Monday, March 11, 2013

Keep on the path

"If you're walking down the right path and you're willing to keep walking, eventually you'll make progress."  - Barack Obama

One of the hardest things for me has been finding a path.  Although I'm committed to doing what it takes to feel better, I don't know what to do.  My present path seems to be right at this moment.  I imagine there will be roadblocks and detours, but feeling hope for the first time in a long time has got to be as a result of heading in the right direction.

The worst part about depression, for me, is that I'm logical.  I think most people without experience with depression consider it "emotional."  While I agree that, on its face, depression sounds like emotion, it's deeper than that.  I'm not driven by emotion without awareness.  By that I mean that, although I feel awful most of the time, I recognize that I don't have much to feel awful about.  Although I feel like a failure most of the time, I know I haven't failed.  A therapist telling me that I have a stressful job, that I'm running a successful practice, that I'm a good mom even when I make my kids cry isn't tremendously helpful to me because I KNOW that.  It doesn't change how I feel about it.  I feel awful and I feel failure, despite what I know and despite what well-meaning people have to say.
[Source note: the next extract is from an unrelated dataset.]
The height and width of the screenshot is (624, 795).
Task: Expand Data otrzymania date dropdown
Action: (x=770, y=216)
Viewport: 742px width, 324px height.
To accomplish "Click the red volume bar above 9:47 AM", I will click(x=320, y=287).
So the changes I need to make must come from me.  I have to choose a path and continu e on it.  I am likely to lose confidence in this path, which is part of the purpose of blogging.  I think that being able to see where I have been will help me remember where and why I am going.  So for now, my path includes introspection, yoga, determination and honesty.
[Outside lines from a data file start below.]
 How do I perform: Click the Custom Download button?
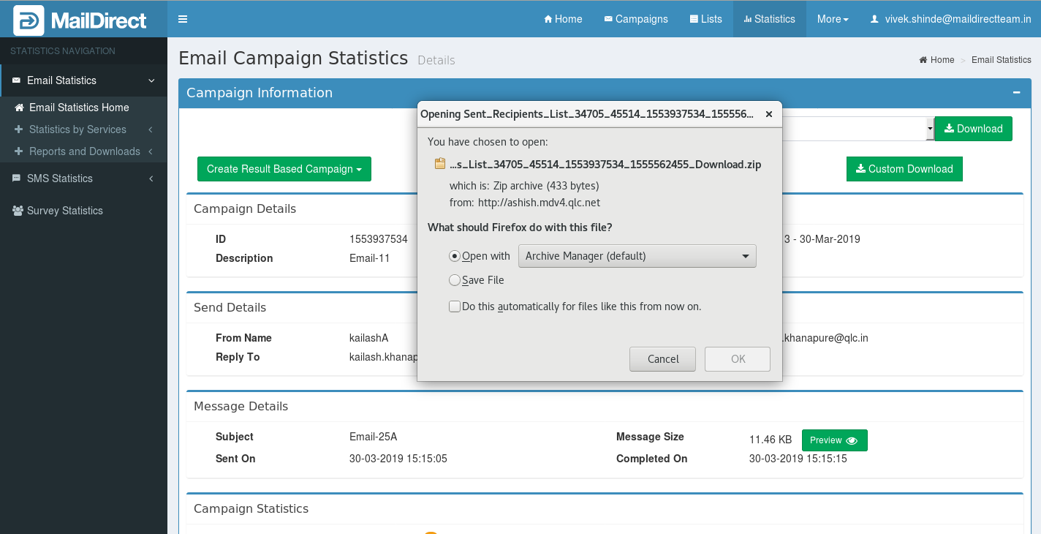(x=904, y=169)
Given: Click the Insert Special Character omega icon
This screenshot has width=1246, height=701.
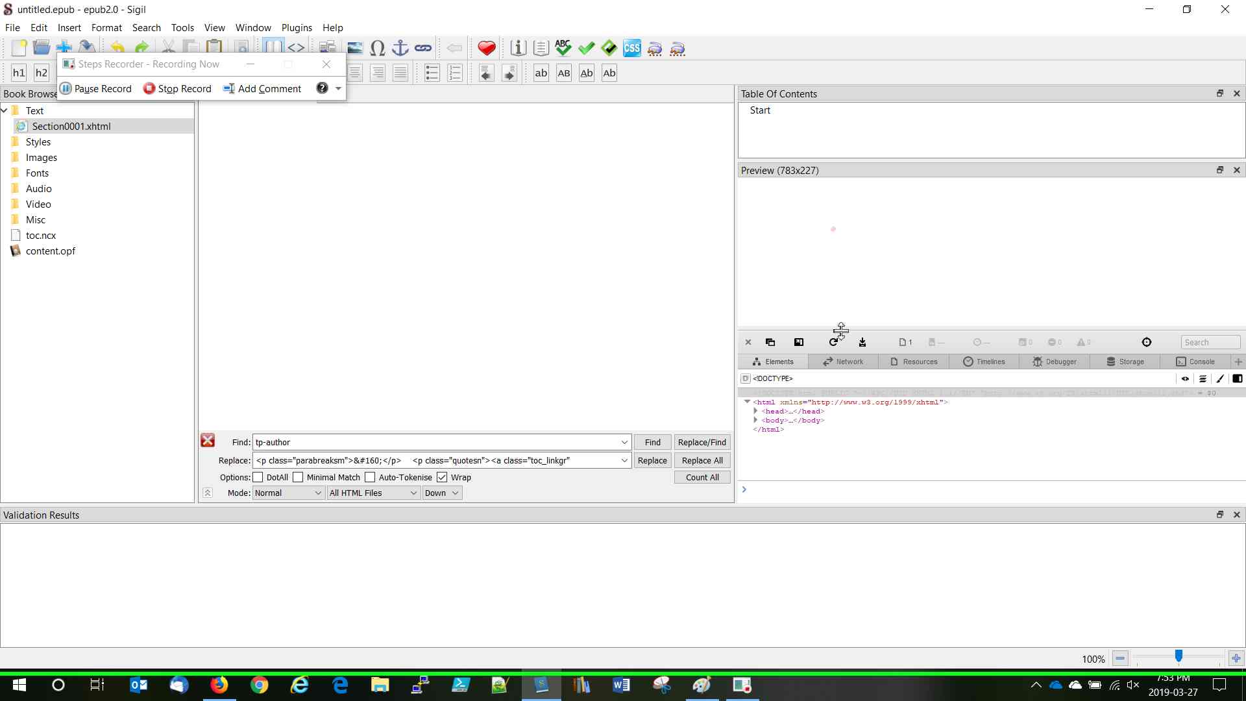Looking at the screenshot, I should tap(377, 48).
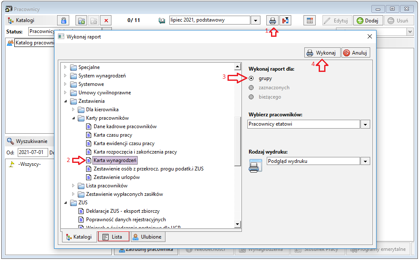Switch to the Lista tab
420x261 pixels.
pos(114,237)
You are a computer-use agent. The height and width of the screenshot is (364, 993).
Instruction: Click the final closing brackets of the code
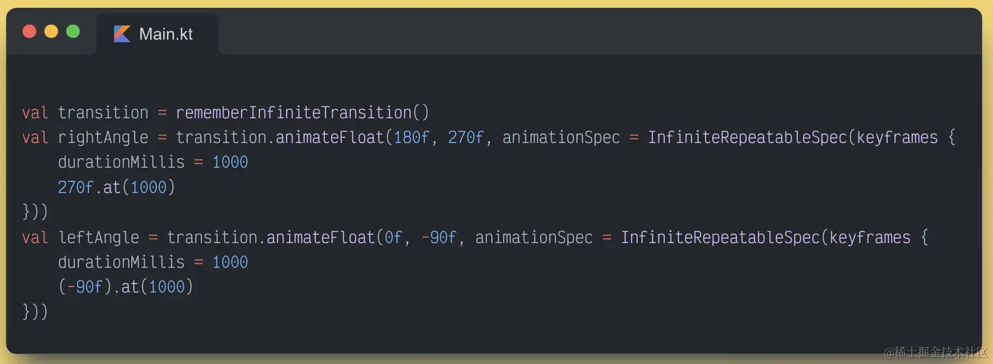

While honesty definitely doesn't include having to put it on the internet, for me this is the best honest I can be.   It's not for the public, although I've chosen not to make it private.  If I make it private, I'm not really being any more honest than I was before.


Sunday, March 10, 2013

A beginning of sorts

I have been many things in my life.  Lately, I've defined myself mostly as disappointed and disappointing.  I've suffered from various bouts of disappointment during my life, a failed test, a missed opportunity, an unacceptable outcome...  But lately, it seems as though everything is wrong.  It's not you, it's me.

I suffer from depression and anxiety.  It is something I have learned to hide behind a well-developed facade.  I have come to live in a world where I fear the knock at my door, the ring of my phone, my very shadow.  I bark instead of speak.  I succumb instead of sleep.  I thrash instead of exist.
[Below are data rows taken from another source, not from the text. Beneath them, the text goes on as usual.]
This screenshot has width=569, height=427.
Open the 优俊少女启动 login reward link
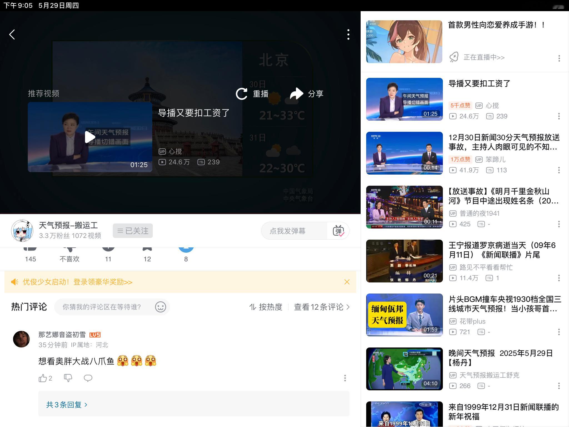point(78,282)
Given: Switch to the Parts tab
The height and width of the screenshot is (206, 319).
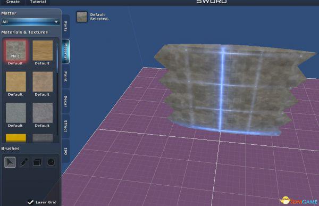Looking at the screenshot, I should 66,27.
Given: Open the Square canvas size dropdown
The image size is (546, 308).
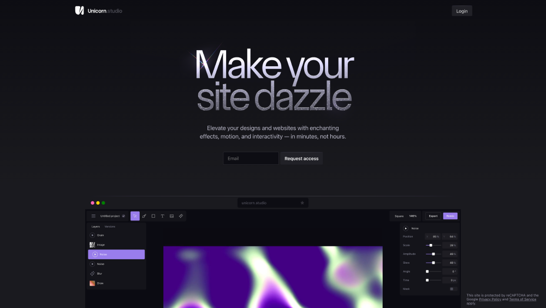Looking at the screenshot, I should coord(399,216).

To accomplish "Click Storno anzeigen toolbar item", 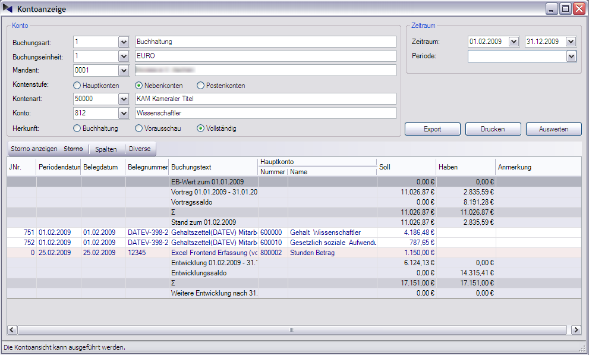I will 34,149.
But I had a moment today.  I have tried many, many things to feel better.  I've changed my diet, trying to detoxify my system.  I see a therapist.  I have tried running.  I rearrange my furniture.  I write.  I ride horses.  I practice yoga.  It was during an early morning yoga practice that I decided I was done thrashing.  At the end of savasana, my eyes still closed, hands at heart center, I experienced a burst of orange light.  I marveled at the glow I "saw" and I decided that I must simply feel better.  It was as if the sun rose before my eyes, and yet, moments later when I opened them, the grey light of a winter hanging on too long met me through the window.

I found it difficult to find a concise explanation of the meaning of the orange aura, but that's okay for now.  For now, it is a beginning.  It is healing.  It is hope.